Stored data

------------------------------------------------------------

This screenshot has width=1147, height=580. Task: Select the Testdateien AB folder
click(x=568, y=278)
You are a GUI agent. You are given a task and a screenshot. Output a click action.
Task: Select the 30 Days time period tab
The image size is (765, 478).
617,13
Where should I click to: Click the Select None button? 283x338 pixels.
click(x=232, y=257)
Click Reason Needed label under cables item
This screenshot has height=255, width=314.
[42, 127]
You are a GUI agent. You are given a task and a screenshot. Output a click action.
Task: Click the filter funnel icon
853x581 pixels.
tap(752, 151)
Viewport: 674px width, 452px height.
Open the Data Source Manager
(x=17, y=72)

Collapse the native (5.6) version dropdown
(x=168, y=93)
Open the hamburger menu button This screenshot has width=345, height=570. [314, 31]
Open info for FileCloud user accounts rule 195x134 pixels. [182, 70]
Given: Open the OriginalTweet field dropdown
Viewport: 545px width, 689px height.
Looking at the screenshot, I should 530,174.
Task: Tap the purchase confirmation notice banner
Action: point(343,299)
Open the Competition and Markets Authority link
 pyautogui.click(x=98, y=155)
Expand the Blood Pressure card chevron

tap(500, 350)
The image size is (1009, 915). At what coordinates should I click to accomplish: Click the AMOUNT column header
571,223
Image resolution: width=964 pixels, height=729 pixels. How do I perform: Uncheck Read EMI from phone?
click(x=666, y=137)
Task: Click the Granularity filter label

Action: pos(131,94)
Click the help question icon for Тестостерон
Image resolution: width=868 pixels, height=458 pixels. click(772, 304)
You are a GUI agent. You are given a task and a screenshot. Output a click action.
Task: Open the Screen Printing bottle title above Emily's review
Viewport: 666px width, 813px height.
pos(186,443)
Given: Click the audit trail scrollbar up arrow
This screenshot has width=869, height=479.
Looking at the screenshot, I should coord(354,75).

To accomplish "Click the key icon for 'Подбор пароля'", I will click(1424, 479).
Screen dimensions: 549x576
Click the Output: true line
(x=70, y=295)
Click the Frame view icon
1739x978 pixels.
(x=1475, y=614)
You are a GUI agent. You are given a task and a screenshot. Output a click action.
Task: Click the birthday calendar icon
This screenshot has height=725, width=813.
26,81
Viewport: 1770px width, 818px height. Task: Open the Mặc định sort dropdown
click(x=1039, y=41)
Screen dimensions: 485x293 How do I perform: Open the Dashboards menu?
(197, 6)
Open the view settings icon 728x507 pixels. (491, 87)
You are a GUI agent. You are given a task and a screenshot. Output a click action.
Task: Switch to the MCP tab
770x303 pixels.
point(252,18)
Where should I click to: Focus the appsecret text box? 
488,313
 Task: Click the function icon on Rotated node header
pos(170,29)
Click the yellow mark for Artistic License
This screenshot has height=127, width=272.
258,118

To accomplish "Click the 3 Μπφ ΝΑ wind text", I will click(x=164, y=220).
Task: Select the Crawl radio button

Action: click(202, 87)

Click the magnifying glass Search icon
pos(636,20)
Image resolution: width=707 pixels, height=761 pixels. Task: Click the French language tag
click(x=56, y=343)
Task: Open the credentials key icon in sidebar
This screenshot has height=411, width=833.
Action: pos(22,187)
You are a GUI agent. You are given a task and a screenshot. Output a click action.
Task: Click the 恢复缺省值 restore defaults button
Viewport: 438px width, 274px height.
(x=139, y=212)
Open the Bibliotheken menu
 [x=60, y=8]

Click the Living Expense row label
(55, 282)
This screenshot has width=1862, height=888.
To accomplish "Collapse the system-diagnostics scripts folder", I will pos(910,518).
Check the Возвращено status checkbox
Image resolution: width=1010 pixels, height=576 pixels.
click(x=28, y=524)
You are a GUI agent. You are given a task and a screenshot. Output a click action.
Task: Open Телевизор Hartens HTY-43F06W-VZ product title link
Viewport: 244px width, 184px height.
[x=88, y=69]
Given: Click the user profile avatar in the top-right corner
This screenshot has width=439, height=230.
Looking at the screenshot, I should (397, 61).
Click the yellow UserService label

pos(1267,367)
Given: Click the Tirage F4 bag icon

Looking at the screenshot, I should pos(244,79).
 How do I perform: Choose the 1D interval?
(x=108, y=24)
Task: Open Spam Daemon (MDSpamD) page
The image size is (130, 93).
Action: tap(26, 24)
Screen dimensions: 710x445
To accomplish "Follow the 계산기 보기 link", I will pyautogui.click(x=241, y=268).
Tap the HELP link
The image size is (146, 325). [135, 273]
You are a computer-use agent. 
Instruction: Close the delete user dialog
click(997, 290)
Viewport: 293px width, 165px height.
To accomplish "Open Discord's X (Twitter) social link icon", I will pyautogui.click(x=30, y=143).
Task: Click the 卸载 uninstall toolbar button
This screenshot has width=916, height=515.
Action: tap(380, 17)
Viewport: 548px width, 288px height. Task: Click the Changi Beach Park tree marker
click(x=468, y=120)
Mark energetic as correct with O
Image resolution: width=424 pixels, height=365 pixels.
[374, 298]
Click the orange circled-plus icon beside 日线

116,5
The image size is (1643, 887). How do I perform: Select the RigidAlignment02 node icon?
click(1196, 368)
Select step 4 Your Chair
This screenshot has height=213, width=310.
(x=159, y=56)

------------------------------------------------------------

_WORK INSTRUCTIONS_
Go through the entries and repeat each one exactly.

_WRITTEN ANSWER_
This screenshot has width=1147, height=580. Task: Select the Testdateien AB folder
click(x=568, y=278)
You are a GUI agent. You are given a task and a screenshot. Output a click action.
Task: Select the 30 Days time period tab
The image size is (765, 478).
617,13
Where should I click to: Click the Select None button? 283x338 pixels.
click(x=232, y=257)
Click Reason Needed label under cables item
This screenshot has height=255, width=314.
[42, 127]
You are a GUI agent. You are given a task and a screenshot. Output a click action.
Task: Click the filter funnel icon
853x581 pixels.
tap(752, 151)
Viewport: 674px width, 452px height.
Open the Data Source Manager
(x=17, y=72)

Collapse the native (5.6) version dropdown
(x=168, y=93)
Open the hamburger menu button This screenshot has width=345, height=570. [314, 31]
Open info for FileCloud user accounts rule 195x134 pixels. [182, 70]
Given: Open the OriginalTweet field dropdown
Viewport: 545px width, 689px height.
Looking at the screenshot, I should 530,174.
Task: Tap the purchase confirmation notice banner
Action: point(343,299)
Open the Competition and Markets Authority link
 pyautogui.click(x=98, y=155)
Expand the Blood Pressure card chevron

tap(500, 350)
The image size is (1009, 915). At what coordinates should I click to accomplish: Click the AMOUNT column header
571,223
Image resolution: width=964 pixels, height=729 pixels. How do I perform: Uncheck Read EMI from phone?
click(x=666, y=137)
Task: Click the Granularity filter label

Action: pos(131,94)
Click the help question icon for Тестостерон
Image resolution: width=868 pixels, height=458 pixels. click(772, 304)
You are a GUI agent. You are given a task and a screenshot. Output a click action.
Task: Open the Screen Printing bottle title above Emily's review
Viewport: 666px width, 813px height.
pos(186,443)
Given: Click the audit trail scrollbar up arrow
This screenshot has width=869, height=479.
Looking at the screenshot, I should coord(354,75).

To accomplish "Click the key icon for 'Подбор пароля'", I will click(1424, 479).
Screen dimensions: 549x576
Click the Output: true line
(x=70, y=295)
Click the Frame view icon
1739x978 pixels.
(x=1475, y=614)
You are a GUI agent. You are given a task and a screenshot. Output a click action.
Task: Click the birthday calendar icon
This screenshot has height=725, width=813.
26,81
Viewport: 1770px width, 818px height. Task: Open the Mặc định sort dropdown
click(x=1039, y=41)
Screen dimensions: 485x293 How do I perform: Open the Dashboards menu?
(197, 6)
Open the view settings icon 728x507 pixels. (491, 87)
You are a GUI agent. You are given a task and a screenshot. Output a click action.
Task: Switch to the MCP tab
770x303 pixels.
point(252,18)
Where should I click to: Focus the appsecret text box? 
488,313
 Task: Click the function icon on Rotated node header
pos(170,29)
Click the yellow mark for Artistic License
This screenshot has height=127, width=272.
258,118

To accomplish "Click the 3 Μπφ ΝΑ wind text", I will click(x=164, y=220).
Task: Select the Crawl radio button

Action: click(202, 87)

Click the magnifying glass Search icon
pos(636,20)
Image resolution: width=707 pixels, height=761 pixels. Task: Click the French language tag
click(x=56, y=343)
Task: Open the credentials key icon in sidebar
This screenshot has height=411, width=833.
Action: pos(22,187)
You are a GUI agent. You are given a task and a screenshot. Output a click action.
Task: Click the 恢复缺省值 restore defaults button
Viewport: 438px width, 274px height.
(x=139, y=212)
Open the Bibliotheken menu
 [x=60, y=8]

Click the Living Expense row label
(55, 282)
This screenshot has width=1862, height=888.
To accomplish "Collapse the system-diagnostics scripts folder", I will pos(910,518).
Check the Возвращено status checkbox
Image resolution: width=1010 pixels, height=576 pixels.
click(x=28, y=524)
You are a GUI agent. You are given a task and a screenshot. Output a click action.
Task: Open Телевизор Hartens HTY-43F06W-VZ product title link
Viewport: 244px width, 184px height.
[x=88, y=69]
Given: Click the user profile avatar in the top-right corner
This screenshot has width=439, height=230.
Looking at the screenshot, I should (397, 61).
Click the yellow UserService label

pos(1267,367)
Given: Click the Tirage F4 bag icon

Looking at the screenshot, I should pos(244,79).
 How do I perform: Choose the 1D interval?
(x=108, y=24)
Task: Open Spam Daemon (MDSpamD) page
The image size is (130, 93).
Action: tap(26, 24)
Screen dimensions: 710x445
To accomplish "Follow the 계산기 보기 link", I will pyautogui.click(x=241, y=268).
Tap the HELP link
The image size is (146, 325). [135, 273]
You are a computer-use agent. 
Instruction: Close the delete user dialog
click(997, 290)
Viewport: 293px width, 165px height.
To accomplish "Open Discord's X (Twitter) social link icon", I will pyautogui.click(x=30, y=143).
Task: Click the 卸载 uninstall toolbar button
This screenshot has width=916, height=515.
Action: tap(380, 17)
Viewport: 548px width, 288px height. Task: Click the Changi Beach Park tree marker
click(x=468, y=120)
Mark energetic as correct with O
Image resolution: width=424 pixels, height=365 pixels.
[374, 298]
Click the orange circled-plus icon beside 日线

116,5
The image size is (1643, 887). How do I perform: Select the RigidAlignment02 node icon?
click(1196, 368)
Select step 4 Your Chair
This screenshot has height=213, width=310.
(x=159, y=56)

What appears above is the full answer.